Fernandes v. Penncorp Life Insurance Company – Appeal Decision
On September 2, 2014, the Court of Appeal released its decision in Fernandes v. Penncorp Life Insurance Company.
At trial, the judge awarded Mr. Fernandes past long-term disability benefits, $200,000 for punitive damages, $100,000 for aggravated damages (for mental distress) and full indemnity costs of $212,130.66. Not surprisingly, the insurer, Penncorp Life Insurance Company, appealed.
The Court of Appeal upheld the decision as it related to the award for punitive damages, relying on the trial judge’s findings that the insurer had not dealt with Mr. Fernandes in a fair and balanced manner and that the insurer’s representative had taken an adversarial approach to the claim. The findings included:
• there was no medical evidence to support termination
• the surveillance did not reasonably support the decision to terminate
• the insurer did not formally advise Mr. Fernandes of the termination – it simply stopped sending cheques
The Court of Appeal did, however, reduce the claim for mental distress damages. On this point, at appeal, the insurer conceded that some entitlement of damages was warranted but disputed the quantum of the award. It should be noted that the award was four times the amount requested by the lawyer for Mr. Fernandes at trial. After reviewing the applicable cases and noting that there was no explanation as to how the trial judge arrived at the figure of $100,000, the Court of Appeal found the award to be inordinately high and entirely disproportionate. The Court of Appeal reduced the quantum of mental distress damages to $25,000, which was the amount original requested by Plaintiff counsel.
The trial judge had also awarded Mr. Fernandes full indemnity costs of $212,130.66. Without any explanation, the Court of Appeal reduced that award by $30,000.

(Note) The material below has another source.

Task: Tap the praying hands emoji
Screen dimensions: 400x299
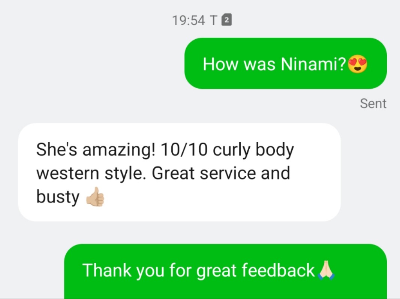Action: click(325, 270)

No costs were ordered for the appeal given the divided success of the parties.
Mr. Fernandes’ long-term disability benefits were terminated July 21, 2005. It should be assumed that the insurer paid past benefits owing after the trial decision was released in March 2013 (almost 8 years later). One should question whether an extra-contractual payment of $225,000 for punitive and aggravated damages truly punishes the insurer for wrongfully withholding benefits for that period of time and compensates Mr. Fernandes for the mental distress he experienced during that long wait.
Without the help of an experienced long-term disability lawyer, undoubtedly Mr. Fernandes would not have received the compensation he was entitled to and had faithfully paid premiums for.